Rated PG-13 for sequences of violence, sexual content and brief strong language.
Running time: 100 minutes.
One star out of four.
“Ride Along” has the dubious distinction of being simultaneously shoddy and straining, lazy and desperate. It’s a comedy that’s never funny with action that’s never thrilling.
Director Tim Story’s film is so addled with mismatched-buddy-cop cliches, it’s actually hard to tell whether they’re intended as homage or parody — or perhaps it was just easier to wallow in gags that are familiar and safe, rather than coming up with an original idea. (It took four whole people to cobble together the screenplay. Count ’em.)
One thing is for certain: A little bit of Kevin Hart goes a long way. The quick-talking, diminutive comic was actually the best part of Story’s 2012 comedy “Think Like a Man” — but then again, he was a member of an ensemble where his manic shtick was enjoyable in small, sporadic doses. Here, he’s exhausting, appearing in nearly every frame opposite Ice Cube as the scowling straight man. All traces of Cube’s innate likability — which Story made the most of when he directed him in the amiable “Barbershop” way back in 2002 — have been scrubbed away. The two characters are supposed to clash, but that would require chemistry of some sort.
Hart’s Ben is a high school security guard with dreams of glory as a police officer. He also dreams of marrying his girlfriend, the beautiful Angela (Tika Sumpter), but first must acquire the approval of Angela’s brother, James (Cube), the toughest detective in all of Atlanta. (Sumpter’s character, by the way, is little more than an idea; smart-alecky and oversexed, she’s required to run around in cleavage-baring blouses, tight tank tops and itty-bitty shorts but has no discernible life or career outside of Ben.
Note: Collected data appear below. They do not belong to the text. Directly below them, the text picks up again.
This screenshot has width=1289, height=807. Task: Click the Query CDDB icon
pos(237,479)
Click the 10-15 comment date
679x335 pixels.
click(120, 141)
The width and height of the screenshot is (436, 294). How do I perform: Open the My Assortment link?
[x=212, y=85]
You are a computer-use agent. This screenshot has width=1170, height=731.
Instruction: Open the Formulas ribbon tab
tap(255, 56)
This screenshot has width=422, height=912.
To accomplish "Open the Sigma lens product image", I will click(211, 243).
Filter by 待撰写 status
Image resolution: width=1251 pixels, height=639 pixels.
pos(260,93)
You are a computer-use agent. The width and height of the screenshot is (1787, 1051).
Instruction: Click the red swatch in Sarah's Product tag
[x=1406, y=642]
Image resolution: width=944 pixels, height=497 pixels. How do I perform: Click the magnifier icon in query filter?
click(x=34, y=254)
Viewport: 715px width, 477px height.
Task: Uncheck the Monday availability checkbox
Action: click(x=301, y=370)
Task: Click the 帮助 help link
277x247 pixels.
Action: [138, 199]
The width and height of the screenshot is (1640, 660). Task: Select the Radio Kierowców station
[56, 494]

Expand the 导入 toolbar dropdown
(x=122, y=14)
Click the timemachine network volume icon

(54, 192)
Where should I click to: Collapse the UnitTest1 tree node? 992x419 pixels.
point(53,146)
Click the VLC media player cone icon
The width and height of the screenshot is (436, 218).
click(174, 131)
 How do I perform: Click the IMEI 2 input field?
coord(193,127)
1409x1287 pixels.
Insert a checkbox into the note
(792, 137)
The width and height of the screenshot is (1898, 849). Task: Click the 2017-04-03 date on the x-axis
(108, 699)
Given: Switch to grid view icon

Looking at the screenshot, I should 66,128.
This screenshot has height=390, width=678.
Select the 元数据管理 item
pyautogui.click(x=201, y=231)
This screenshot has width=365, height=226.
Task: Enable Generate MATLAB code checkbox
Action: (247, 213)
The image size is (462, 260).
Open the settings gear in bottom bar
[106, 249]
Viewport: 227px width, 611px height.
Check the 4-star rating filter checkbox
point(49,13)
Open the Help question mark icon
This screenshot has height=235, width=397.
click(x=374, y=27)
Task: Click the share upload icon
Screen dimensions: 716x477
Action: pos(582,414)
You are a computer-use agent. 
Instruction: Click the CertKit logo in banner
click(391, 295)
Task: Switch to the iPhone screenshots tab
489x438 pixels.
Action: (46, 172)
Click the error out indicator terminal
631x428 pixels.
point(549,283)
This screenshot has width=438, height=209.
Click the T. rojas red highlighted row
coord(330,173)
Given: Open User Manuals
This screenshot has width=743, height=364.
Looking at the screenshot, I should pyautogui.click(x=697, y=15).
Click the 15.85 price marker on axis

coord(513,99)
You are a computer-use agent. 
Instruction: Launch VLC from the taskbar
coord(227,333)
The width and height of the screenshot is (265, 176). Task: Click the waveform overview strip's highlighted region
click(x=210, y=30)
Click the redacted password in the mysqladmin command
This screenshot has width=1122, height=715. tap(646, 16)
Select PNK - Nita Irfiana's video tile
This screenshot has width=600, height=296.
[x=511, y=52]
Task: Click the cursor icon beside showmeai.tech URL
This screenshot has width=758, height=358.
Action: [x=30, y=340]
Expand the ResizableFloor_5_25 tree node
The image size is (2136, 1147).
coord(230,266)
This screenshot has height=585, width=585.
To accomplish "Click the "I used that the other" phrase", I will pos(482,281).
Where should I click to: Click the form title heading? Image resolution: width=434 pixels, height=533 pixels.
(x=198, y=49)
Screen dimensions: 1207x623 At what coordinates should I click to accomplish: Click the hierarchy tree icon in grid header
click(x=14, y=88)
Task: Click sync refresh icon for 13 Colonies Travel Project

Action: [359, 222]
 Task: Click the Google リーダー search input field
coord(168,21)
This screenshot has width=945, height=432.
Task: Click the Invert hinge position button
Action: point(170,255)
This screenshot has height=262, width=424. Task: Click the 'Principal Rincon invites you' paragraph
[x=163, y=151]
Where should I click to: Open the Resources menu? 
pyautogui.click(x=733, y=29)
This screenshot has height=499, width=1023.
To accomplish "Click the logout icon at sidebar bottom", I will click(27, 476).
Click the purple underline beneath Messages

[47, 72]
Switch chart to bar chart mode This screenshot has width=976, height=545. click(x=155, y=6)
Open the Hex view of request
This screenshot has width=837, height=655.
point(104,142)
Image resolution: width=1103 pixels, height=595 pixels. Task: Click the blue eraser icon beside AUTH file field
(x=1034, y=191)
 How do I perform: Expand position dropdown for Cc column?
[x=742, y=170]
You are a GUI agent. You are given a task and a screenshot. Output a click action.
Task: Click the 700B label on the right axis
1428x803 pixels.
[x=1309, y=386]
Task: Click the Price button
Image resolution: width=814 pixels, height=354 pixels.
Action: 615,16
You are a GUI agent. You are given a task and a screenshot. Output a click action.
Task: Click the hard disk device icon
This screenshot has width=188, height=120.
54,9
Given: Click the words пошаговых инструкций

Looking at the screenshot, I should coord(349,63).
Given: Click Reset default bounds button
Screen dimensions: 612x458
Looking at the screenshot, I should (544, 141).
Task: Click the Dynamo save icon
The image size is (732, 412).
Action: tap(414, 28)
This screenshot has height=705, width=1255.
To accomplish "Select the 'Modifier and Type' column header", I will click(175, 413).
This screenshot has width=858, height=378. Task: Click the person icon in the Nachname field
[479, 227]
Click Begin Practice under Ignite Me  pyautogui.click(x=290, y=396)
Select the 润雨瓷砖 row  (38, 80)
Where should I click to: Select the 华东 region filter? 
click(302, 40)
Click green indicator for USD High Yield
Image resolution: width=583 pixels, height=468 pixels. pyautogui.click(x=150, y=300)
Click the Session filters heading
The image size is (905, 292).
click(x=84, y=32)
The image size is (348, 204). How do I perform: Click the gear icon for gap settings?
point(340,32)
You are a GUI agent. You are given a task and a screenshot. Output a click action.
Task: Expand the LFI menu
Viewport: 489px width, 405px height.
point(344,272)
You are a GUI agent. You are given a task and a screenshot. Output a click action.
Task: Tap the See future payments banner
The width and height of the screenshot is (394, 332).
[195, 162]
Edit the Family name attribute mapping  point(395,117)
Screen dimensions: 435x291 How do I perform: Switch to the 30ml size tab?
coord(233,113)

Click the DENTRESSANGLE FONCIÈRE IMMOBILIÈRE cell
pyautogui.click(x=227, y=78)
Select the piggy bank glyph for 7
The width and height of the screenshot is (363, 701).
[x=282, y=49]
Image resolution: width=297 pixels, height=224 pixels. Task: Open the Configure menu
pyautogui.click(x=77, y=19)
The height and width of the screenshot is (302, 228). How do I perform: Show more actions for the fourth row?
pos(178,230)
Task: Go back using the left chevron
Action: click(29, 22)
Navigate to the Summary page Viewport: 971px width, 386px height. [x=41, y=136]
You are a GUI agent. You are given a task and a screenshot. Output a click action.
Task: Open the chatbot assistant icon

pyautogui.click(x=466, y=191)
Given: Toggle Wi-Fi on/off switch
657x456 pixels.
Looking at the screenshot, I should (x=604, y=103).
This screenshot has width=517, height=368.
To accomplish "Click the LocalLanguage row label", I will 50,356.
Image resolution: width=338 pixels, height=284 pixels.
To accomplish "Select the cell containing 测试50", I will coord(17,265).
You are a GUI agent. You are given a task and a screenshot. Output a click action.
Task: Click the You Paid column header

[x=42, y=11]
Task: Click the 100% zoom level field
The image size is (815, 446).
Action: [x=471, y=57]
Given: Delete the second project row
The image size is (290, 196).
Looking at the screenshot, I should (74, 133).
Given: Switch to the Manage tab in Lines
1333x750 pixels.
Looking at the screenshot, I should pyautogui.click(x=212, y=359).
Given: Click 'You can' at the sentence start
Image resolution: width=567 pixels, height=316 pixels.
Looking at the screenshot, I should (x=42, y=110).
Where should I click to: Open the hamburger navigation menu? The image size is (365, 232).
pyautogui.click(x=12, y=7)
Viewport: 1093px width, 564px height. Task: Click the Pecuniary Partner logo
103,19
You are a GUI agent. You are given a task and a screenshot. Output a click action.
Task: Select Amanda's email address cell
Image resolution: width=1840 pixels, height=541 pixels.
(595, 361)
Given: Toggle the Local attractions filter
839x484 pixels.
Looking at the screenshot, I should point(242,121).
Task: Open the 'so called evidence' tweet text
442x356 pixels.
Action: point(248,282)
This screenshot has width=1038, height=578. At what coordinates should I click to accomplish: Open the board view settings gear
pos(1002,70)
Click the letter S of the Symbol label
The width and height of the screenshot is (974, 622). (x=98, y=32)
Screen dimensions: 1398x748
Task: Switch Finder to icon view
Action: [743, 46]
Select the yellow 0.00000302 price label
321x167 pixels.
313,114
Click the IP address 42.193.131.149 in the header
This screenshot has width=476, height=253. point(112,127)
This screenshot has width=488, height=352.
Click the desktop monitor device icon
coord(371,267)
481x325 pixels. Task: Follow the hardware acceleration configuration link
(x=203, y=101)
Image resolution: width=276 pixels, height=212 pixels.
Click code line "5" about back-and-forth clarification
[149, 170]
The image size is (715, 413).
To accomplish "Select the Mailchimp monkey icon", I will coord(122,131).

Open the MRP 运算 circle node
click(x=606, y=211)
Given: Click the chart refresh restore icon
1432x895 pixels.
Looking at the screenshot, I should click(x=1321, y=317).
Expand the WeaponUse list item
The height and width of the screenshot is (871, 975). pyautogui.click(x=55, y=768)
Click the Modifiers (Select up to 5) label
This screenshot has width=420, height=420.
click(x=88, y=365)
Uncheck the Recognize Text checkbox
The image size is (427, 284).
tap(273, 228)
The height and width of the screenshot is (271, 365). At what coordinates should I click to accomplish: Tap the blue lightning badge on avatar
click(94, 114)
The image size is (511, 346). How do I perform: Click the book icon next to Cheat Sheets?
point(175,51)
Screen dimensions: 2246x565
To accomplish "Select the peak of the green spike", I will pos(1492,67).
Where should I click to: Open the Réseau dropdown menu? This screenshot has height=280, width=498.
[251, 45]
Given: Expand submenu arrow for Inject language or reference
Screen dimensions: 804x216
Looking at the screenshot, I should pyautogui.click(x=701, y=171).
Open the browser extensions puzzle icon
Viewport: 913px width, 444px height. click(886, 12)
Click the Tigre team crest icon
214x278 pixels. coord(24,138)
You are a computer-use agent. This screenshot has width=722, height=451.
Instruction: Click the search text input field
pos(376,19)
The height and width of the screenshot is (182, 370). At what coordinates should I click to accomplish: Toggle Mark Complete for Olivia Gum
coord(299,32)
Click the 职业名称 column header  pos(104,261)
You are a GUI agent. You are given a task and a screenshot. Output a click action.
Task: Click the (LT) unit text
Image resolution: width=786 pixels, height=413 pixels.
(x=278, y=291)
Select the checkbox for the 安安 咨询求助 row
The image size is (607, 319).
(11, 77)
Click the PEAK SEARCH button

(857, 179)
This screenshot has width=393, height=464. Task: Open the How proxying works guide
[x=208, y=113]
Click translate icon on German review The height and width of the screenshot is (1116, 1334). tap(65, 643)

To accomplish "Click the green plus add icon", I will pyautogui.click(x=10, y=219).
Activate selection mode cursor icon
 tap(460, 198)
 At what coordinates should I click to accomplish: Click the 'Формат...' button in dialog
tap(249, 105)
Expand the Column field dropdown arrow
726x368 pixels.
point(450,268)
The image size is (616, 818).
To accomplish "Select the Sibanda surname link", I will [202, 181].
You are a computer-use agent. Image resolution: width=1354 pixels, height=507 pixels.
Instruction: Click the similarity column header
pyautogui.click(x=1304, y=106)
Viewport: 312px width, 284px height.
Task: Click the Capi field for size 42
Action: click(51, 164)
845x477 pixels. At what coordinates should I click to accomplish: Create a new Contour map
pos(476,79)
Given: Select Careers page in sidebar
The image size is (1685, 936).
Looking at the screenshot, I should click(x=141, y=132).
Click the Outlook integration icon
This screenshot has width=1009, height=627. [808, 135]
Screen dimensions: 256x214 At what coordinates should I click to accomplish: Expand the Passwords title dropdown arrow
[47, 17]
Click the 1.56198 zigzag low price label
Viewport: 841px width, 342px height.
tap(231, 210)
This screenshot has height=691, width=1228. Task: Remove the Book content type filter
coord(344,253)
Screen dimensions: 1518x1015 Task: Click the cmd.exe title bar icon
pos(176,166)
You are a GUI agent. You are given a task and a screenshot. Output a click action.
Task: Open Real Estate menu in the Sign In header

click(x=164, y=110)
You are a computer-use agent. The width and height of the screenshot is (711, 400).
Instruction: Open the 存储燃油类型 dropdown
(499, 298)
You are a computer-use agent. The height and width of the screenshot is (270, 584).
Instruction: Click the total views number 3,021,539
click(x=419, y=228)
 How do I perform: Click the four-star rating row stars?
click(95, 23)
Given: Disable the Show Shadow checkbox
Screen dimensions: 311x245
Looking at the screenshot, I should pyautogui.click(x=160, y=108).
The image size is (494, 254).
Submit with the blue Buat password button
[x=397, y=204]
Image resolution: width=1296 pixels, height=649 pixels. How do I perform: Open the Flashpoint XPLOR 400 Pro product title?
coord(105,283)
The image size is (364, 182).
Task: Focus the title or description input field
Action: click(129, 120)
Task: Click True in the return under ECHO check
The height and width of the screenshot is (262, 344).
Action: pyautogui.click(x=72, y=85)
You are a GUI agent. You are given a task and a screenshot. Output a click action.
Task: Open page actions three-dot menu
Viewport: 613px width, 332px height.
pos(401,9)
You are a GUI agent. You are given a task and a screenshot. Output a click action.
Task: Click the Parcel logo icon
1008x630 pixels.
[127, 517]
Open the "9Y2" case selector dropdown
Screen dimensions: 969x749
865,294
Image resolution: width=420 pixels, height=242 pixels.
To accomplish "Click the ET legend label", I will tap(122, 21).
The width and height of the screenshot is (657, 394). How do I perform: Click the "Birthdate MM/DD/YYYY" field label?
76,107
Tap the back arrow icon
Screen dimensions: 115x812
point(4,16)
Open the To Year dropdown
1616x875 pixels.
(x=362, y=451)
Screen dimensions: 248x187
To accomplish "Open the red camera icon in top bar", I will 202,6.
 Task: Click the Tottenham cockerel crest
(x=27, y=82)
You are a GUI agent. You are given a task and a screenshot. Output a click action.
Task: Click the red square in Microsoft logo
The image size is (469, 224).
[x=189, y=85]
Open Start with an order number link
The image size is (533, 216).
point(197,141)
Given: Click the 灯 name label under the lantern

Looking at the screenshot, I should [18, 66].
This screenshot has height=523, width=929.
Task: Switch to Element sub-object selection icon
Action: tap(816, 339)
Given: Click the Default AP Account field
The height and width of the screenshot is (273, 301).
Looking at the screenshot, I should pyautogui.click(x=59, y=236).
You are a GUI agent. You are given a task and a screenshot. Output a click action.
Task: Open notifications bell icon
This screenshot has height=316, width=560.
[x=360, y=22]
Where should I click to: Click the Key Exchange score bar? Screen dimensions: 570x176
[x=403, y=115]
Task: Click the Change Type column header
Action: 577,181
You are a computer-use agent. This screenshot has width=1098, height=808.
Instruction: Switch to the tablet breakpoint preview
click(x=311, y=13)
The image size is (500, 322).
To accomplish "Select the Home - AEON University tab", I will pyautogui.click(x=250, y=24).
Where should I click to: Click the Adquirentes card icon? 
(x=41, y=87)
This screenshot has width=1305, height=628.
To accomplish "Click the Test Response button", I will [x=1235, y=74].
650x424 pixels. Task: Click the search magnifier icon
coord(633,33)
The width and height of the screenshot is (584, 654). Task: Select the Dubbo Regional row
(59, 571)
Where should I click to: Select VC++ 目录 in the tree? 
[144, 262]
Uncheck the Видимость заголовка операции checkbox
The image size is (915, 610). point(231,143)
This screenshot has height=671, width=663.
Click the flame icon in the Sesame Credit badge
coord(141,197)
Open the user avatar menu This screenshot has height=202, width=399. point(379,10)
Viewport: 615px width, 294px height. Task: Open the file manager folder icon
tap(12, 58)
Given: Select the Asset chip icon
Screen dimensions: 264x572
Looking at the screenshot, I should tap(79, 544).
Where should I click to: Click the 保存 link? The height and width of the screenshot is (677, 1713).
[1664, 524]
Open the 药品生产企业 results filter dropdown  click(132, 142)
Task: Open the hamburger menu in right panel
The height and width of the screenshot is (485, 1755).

And the fact that she feels compelled to defer to her brother about a major life decision like marriage seems especially archaic in this day and age.)
Having just been accepted into the police academy, Ben feels like he’s practically a cop already. Eager to prove himself to James both personally and professionally, he’s all-too happy to go on a ride-along with the veteran officer. (The movie at least has the decency to acknowledge that its premise will remind you of the far superior “Training Day.”) But James — with the help of two of his colleagues (John Leguizamo and Bryan Callen) — hopes to make life on the mean streets look as unappealing as possible, dragging Ben along to only the most annoying, time-sucking calls.
At the same time, though, James is trying to do legitimate investigative work, looking into a suspected illegal arms deal involving a bunch of generically villainous Serbian bad guys. (Bruce McGill is underused in a couple of scenes as James’ stock, disapproving lieutenant.) This brings us to the only truly clever idea “Ride Along” has to offer: Because Ben spends so much of his free time playing a “Call of Duty”-style, first-person shooter video game, he’s inordinately knowledgeable about the various types of high-powered weaponry. So by sheer accident, he helps James sniff out the criminals and uncover their plan.
But mostly, Ben blathers and bumbles, repeatedly and gratingly. There isn’t a moment of surprise here. The second Ben picks up a shotgun at a shooting range, for example, you know the kick will blast him to the back wall and you know James will react with a groan.
You’ll find yourself groaning again and again, too — but perhaps no more so than when Ice Cube quotes one of his most famous songs when he quips at the film’s conclusion: “Today was a good day.” Presumably, saying “Fuck tha police,” while apt, also would have made a PG-13 rating impossible.